Robotic Complete Excision of Sacrocolpopexy Mesh

Pina-Vaz T1, Abadesso Lopes F2, Mandron E3

Research Type

Clinical

Abstract Category

Pelvic Organ Prolapse

Abstract 836
Non Discussion Video
Scientific Non Discussion Video Session 200
Pelvic Organ Prolapse Pelvic Floor Robotic-assisted genitourinary reconstruction Surgery
1. Centro Hospitalar Universitário de São João, 2. Centro Hospitalar Universitário Lisboa Norte, 3. Hôpital Européen Georges-Pompidou
Links

Abstract

Introduction
In the domain of pelvic floor surgery, managing complications from synthetic mesh implantation is challenging. This video showcases a complex case of sacrocolpopexy mesh removal using robotic-assisted techniques, highlighting the evolving capacities of robotic surgery in addressing intricate mesh-related complications. By sharing this case study, we aim to provide insights for surgeons facing similar scenarios in pelvic floor reconstruction.
Design
We present a 61-year-old non-smoking, active female, with a BMI of 21.3 and 2 previous pregnancies and vaginal deliveries. She has a past history of an open prolapse surgery in 1998, followed by a robotic-assisted sacrocolpopexy with mesh in 2019 and a TVT in 2021 for SUI. Following TVT, her SUI improved. However, in January 2023 she sought consultation for increased urinary frequency and recurrent UTIs. Cystoscopy revealed bladder trigone deposits, suggesting mesh erosion. Pelvic MRI disclosed collections around the mesh with heterogenous content. After thorough discussion, comprehensive robotic-assisted mesh removal warranted.
Results
Bilateral double J ureteral stents were placed endoscopically at the begining of the procedure. Opening the bladder facilitated thorough mesh removal. The surgery took approximately 3h30min with no post-operative complications.

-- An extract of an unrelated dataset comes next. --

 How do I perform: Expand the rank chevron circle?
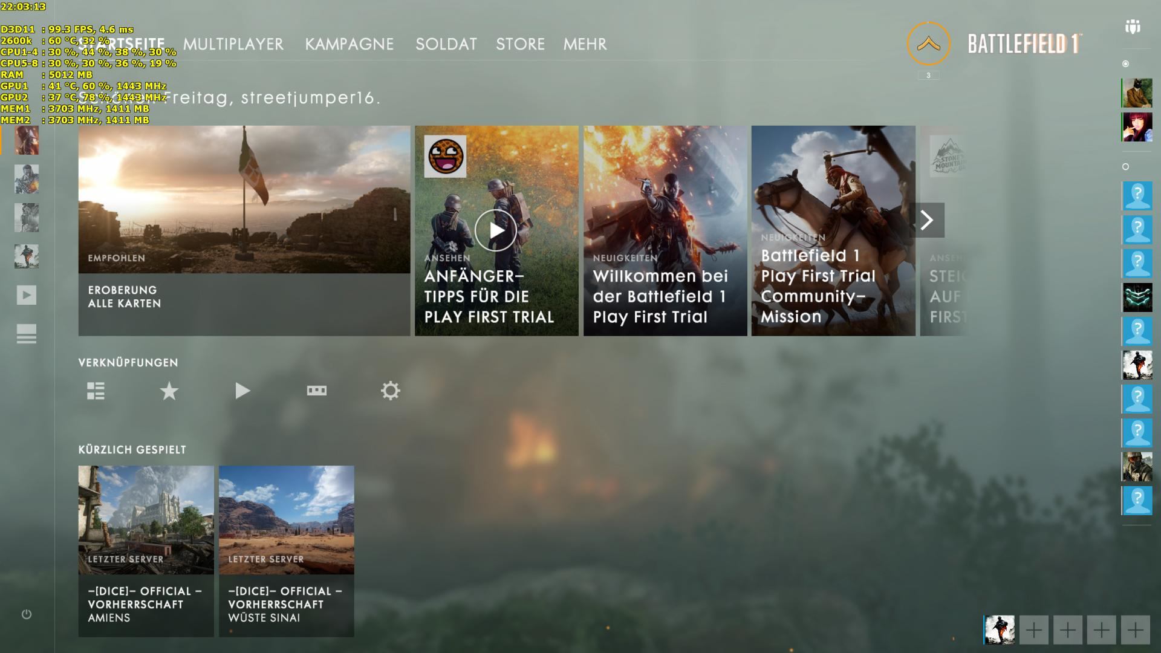[929, 44]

The patient was discharged after 2 days, removing the bladder catheter on day 7. Stents were removed a month post-surgery. Despite resolution of LUTS, discomfort and recurrence of the prolapse led to a transvaginal correction in March of 2024. Since then, she has remained symptom-free, content, and active.
Conclusion
This video underscores the significance advanced surgical techniques in addressing complex mesh-related complications. The meticulous approach shown aligns with the evolving consensus advocating comprehensive mesh excision. Evidence supports minimally invasive procedures, improving outcomes and reduced morbidity. Documenting such cases  contribute to the growing body of knowledge in pelvic floor surgery, aiming for enhanced functional outcomes and refined practices in the management of mesh-related complications.